Buzzfeed’s Andrew Kaczynski has unearthed a fascinating old C-SPAN clip from 1994, after Ted Kennedy defeated Mitt Romney in that year’s Massachusetts Senate race. The clip shows Stu Stevens, a GOP media strategist who is currently Romney’s chief strategist, discussing the Kennedy campaign’s conduct during the election. Kennedy elections are notoriously no-holds-barred affairs, and Stevens credited the Kennedy win in part to the Democrat’s repeated use of “the Mormon card”:

The Kennedy campaign very insidiously played the Mormon card in Massachusetts, by simply saying over and over again they weren’t going to talk about the fact that Romney was a Mormon. And this sort of worked. And the Romney campaign should’ve reacted more quickly to it. I think that they felt in Massachusetts it wouldn’t work because Massachusetts has a reputation of being a very tolerant state.

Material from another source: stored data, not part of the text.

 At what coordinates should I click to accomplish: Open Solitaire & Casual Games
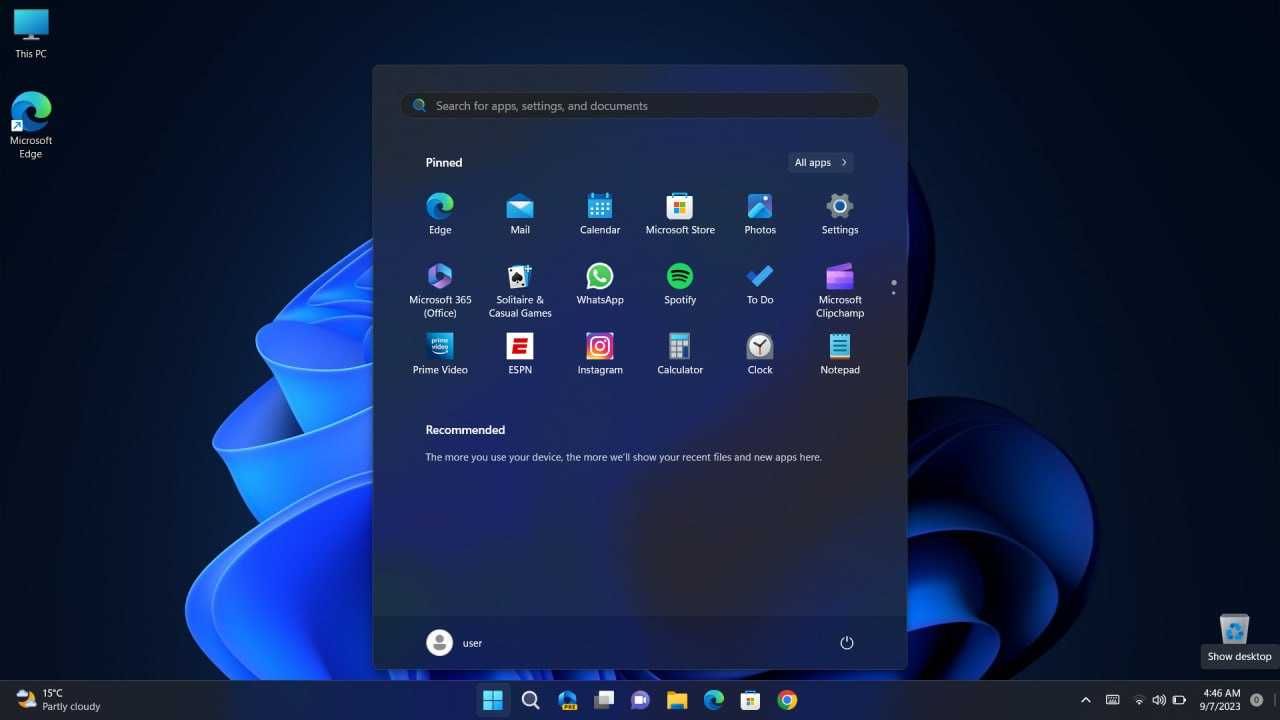coord(520,290)
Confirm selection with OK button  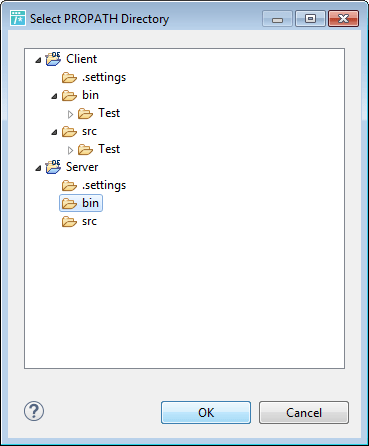[x=206, y=412]
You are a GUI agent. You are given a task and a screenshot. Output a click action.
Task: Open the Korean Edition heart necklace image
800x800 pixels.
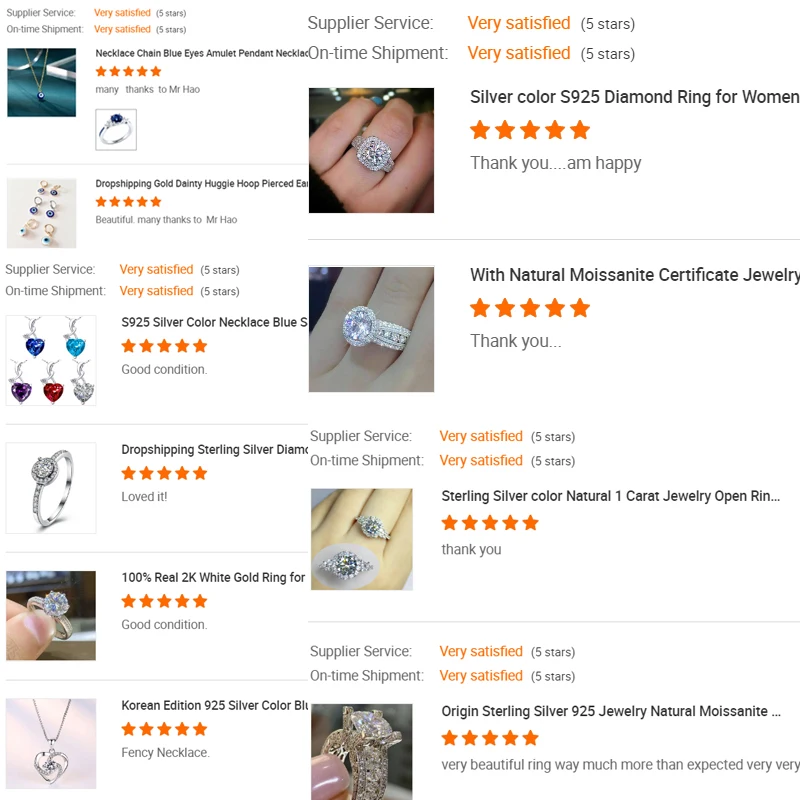click(51, 743)
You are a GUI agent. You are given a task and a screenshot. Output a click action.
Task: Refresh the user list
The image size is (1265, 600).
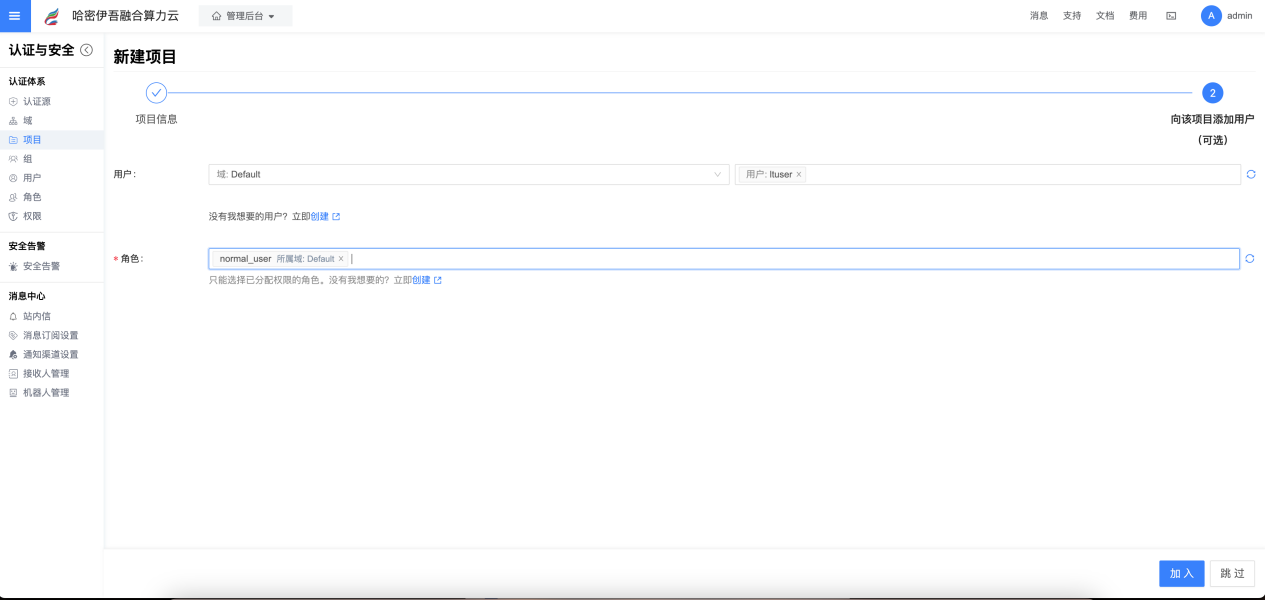click(1250, 174)
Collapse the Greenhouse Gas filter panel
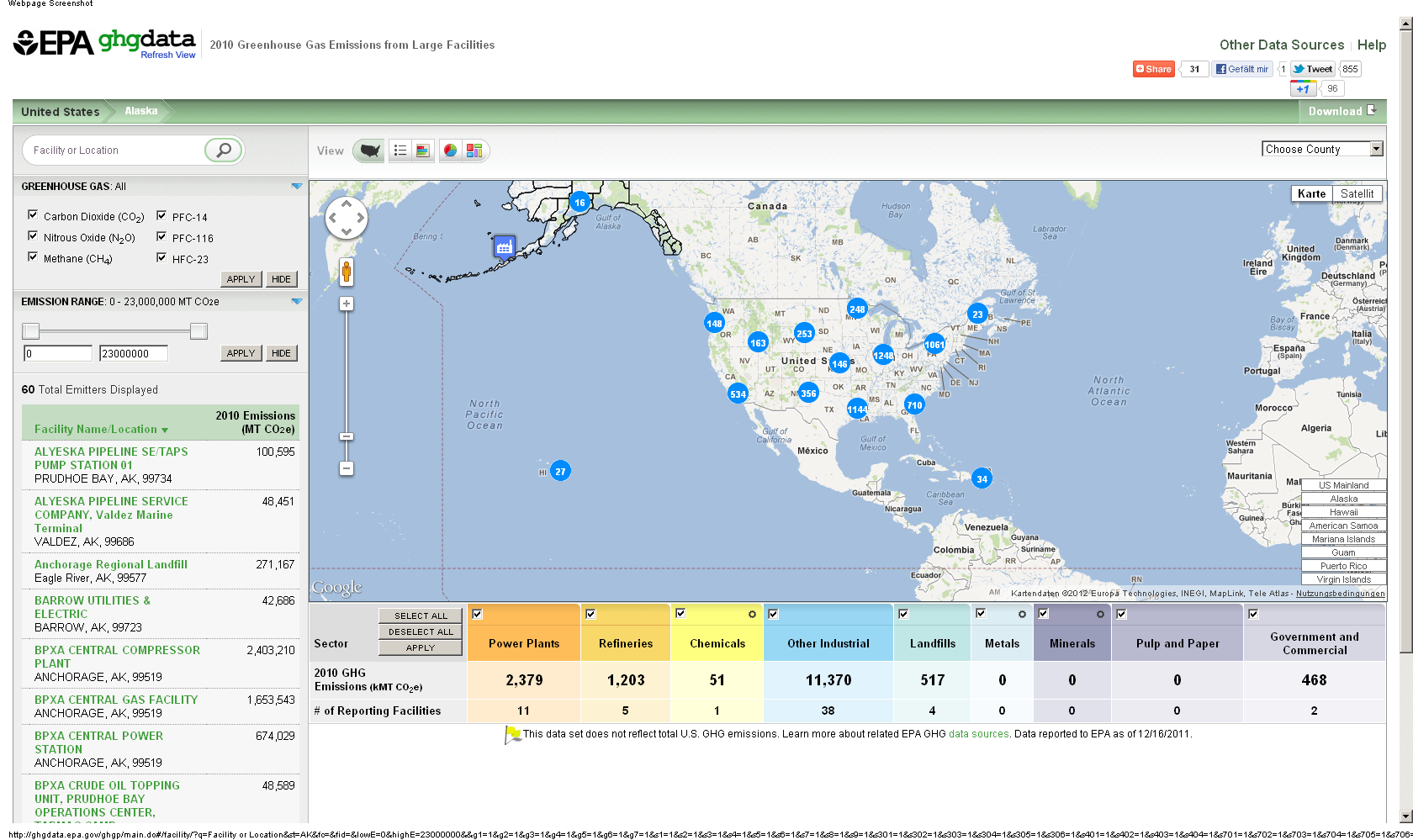 (296, 186)
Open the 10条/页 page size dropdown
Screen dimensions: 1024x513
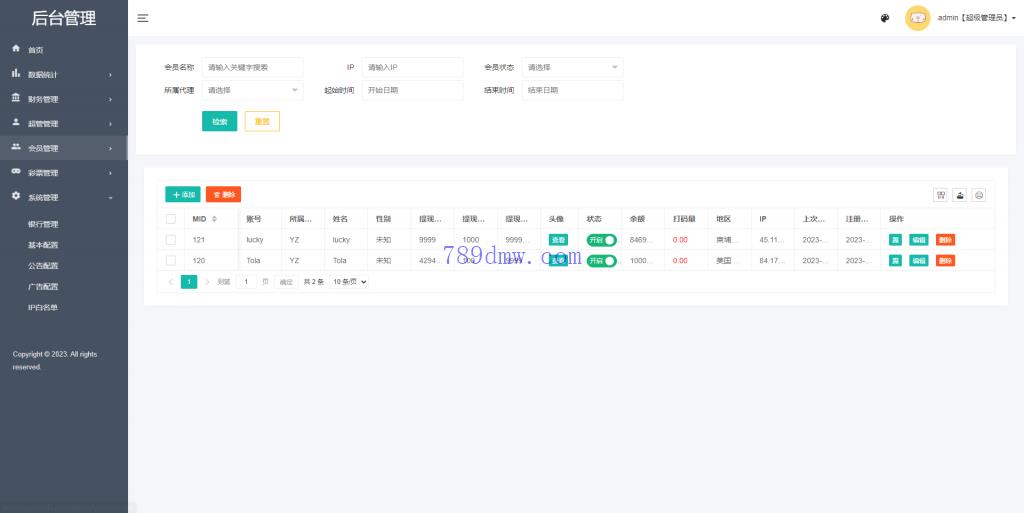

Romney’s rookie mistake, assuming the famous “liberal tolerance” was not the mirage it has always been, may not be a mistake the campaign will make again. That is all the more likely as Stevens is now a prominent campaign adviser. And it’s an important lesson to learn, because as Alana pointed out yesterday, Kaczynski’s colleague McKay Coppins is only the latest to produce a study showing that liberal anti-Mormon bigotry continues to rise.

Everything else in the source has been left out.